Although the charge we expect to record in Q3 is non-cash, it represents the current fair market value of the swap or that is to say the net present value of the expected monthly cash payments over the remaining 3-plus year term of the swap.
Just to be clear, we are leaving the swap in place at this time, and it is important to note that we will continue to enjoy the economic benefits of fixed rate debt in a rising rate environment over the life of the swap.
Unlike the many early extinguishment charges we have taken through other income or expense over the last 2 years, this one time charge will be recorded in interest expense.
Going forward, proper hedge accounting also requires that the changes to the fair market value of the swap be recorded against interest expense.
I wanted to alert you to this circumstance so that you could better assess the pro forma financial impact as you update your financial models.
Slide 14 is guidance for 2004.
Today, we are raising our full year 2004 guidance primarily to reflect our recent acquisition activity.

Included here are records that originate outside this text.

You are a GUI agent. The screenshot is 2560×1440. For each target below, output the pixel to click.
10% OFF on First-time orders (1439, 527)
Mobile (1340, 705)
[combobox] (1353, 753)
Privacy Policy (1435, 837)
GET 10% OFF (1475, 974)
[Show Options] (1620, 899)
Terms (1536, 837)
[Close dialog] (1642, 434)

That guidance along with our view of Q3 2004 is depicted on this slide.
Thank you.
And with that, I will now turn it over to Richard.
C. Richard Reese - Chairman, Chief Executive Officer
Thank you John and good morning everybody.
I'm a little stretched today to find a heck of a lot to talk to you about that probably a theme of the future.
As I reflect, it's almost got to be ho-hum to grow a business 24% year over year and sit back and we take it for granted.
So I actually don't want to do that and I would like to start by thanking everybody in this Company who is working pretty hard.
But sometimes they make it look pretty easy to keep a business growing like we are.
And we are fortunate to be in the business we are in.
The business is running well.
It's a solid quarter.
Some things are up and some thing down but a good portfolio and I think by and large a business is running well.
The revenue grew 24%.
Margins are doing fine.
Our sales force, our effort we continue to invest in it and are growing our head count.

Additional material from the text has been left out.